> _Given task_
Write out each line of the data below as one string in a JSON list, skipping blank lines.

*****

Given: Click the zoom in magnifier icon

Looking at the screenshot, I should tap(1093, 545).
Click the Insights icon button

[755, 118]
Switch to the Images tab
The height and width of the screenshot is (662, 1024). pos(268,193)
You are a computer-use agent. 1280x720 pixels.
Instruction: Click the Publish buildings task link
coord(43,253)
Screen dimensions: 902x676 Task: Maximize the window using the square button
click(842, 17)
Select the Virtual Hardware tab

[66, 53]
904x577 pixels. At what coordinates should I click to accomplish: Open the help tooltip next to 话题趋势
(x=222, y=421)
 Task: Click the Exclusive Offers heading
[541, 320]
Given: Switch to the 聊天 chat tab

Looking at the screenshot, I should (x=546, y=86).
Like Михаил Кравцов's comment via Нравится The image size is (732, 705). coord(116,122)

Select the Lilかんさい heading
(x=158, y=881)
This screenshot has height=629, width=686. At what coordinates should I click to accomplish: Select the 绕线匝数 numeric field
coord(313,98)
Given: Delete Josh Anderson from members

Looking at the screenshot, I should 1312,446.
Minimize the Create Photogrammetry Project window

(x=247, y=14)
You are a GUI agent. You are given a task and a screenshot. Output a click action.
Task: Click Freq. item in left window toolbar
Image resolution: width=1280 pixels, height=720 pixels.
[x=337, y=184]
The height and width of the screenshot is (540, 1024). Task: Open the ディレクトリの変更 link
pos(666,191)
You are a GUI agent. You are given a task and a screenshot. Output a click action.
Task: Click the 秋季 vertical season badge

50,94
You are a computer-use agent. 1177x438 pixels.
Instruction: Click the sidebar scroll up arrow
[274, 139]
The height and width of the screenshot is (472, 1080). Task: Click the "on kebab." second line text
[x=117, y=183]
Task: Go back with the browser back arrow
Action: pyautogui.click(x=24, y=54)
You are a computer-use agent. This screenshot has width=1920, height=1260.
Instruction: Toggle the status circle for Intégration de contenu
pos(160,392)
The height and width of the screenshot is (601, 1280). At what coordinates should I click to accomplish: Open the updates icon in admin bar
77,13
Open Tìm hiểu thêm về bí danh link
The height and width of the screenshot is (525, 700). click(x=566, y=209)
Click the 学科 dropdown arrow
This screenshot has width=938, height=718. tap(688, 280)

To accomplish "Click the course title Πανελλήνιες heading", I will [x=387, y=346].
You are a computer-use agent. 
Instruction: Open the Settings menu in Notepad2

*****

> _Complete output_
[
  "Given: Click the zoom in magnifier icon",
  "Looking at the screenshot, I should tap(1093, 545).",
  "Click the Insights icon button",
  "[755, 118]",
  "Switch to the Images tab",
  "The height and width of the screenshot is (662, 1024). pos(268,193)",
  "You are a computer-use agent. 1280x720 pixels.",
  "Instruction: Click the Publish buildings task link",
  "coord(43,253)",
  "Screen dimensions: 902x676 Task: Maximize the window using the square button",
  "click(842, 17)",
  "Select the Virtual Hardware tab",
  "[66, 53]",
  "904x577 pixels. At what coordinates should I click to accomplish: Open the help tooltip next to 话题趋势",
  "(x=222, y=421)",
  " Task: Click the Exclusive Offers heading",
  "[541, 320]",
  "Given: Switch to the 聊天 chat tab",
  "Looking at the screenshot, I should (x=546, y=86).",
  "Like Михаил Кравцов's comment via Нравится The image size is (732, 705). coord(116,122)",
  "Select the Lilかんさい heading",
  "(x=158, y=881)",
  "This screenshot has height=629, width=686. At what coordinates should I click to accomplish: Select the 绕线匝数 numeric field",
  "coord(313,98)",
  "Given: Delete Josh Anderson from members",
  "Looking at the screenshot, I should 1312,446.",
  "Minimize the Create Photogrammetry Project window",
  "(x=247, y=14)",
  "You are a GUI agent. You are given a task and a screenshot. Output a click action.",
  "Task: Click Freq. item in left window toolbar",
  "Image resolution: width=1280 pixels, height=720 pixels.",
  "[x=337, y=184]",
  "The height and width of the screenshot is (540, 1024). Task: Open the ディレクトリの変更 link",
  "pos(666,191)",
  "You are a GUI agent. You are given a task and a screenshot. Output a click action.",
  "Task: Click the 秋季 vertical season badge",
  "50,94",
  "You are a computer-use agent. 1177x438 pixels.",
  "Instruction: Click the sidebar scroll up arrow",
  "[274, 139]",
  "The height and width of the screenshot is (472, 1080). Task: Click the \"on kebab.\" second line text",
  "[x=117, y=183]",
  "Task: Go back with the browser back arrow",
  "Action: pyautogui.click(x=24, y=54)",
  "You are a computer-use agent. This screenshot has width=1920, height=1260.",
  "Instruction: Toggle the status circle for Intégration de contenu",
  "pos(160,392)",
  "The height and width of the screenshot is (601, 1280). At what coordinates should I click to accomplish: Open the updates icon in admin bar",
  "77,13",
  "Open Tìm hiểu thêm về bí danh link",
  "The height and width of the screenshot is (525, 700). click(x=566, y=209)",
  "Click the 学科 dropdown arrow",
  "This screenshot has width=938, height=718. tap(688, 280)",
  "To accomplish \"Click the course title Πανελλήνιες heading\", I will [x=387, y=346].",
  "You are a computer-use agent. ",
  "Instruction: Open the Settings menu in Notepad2"
]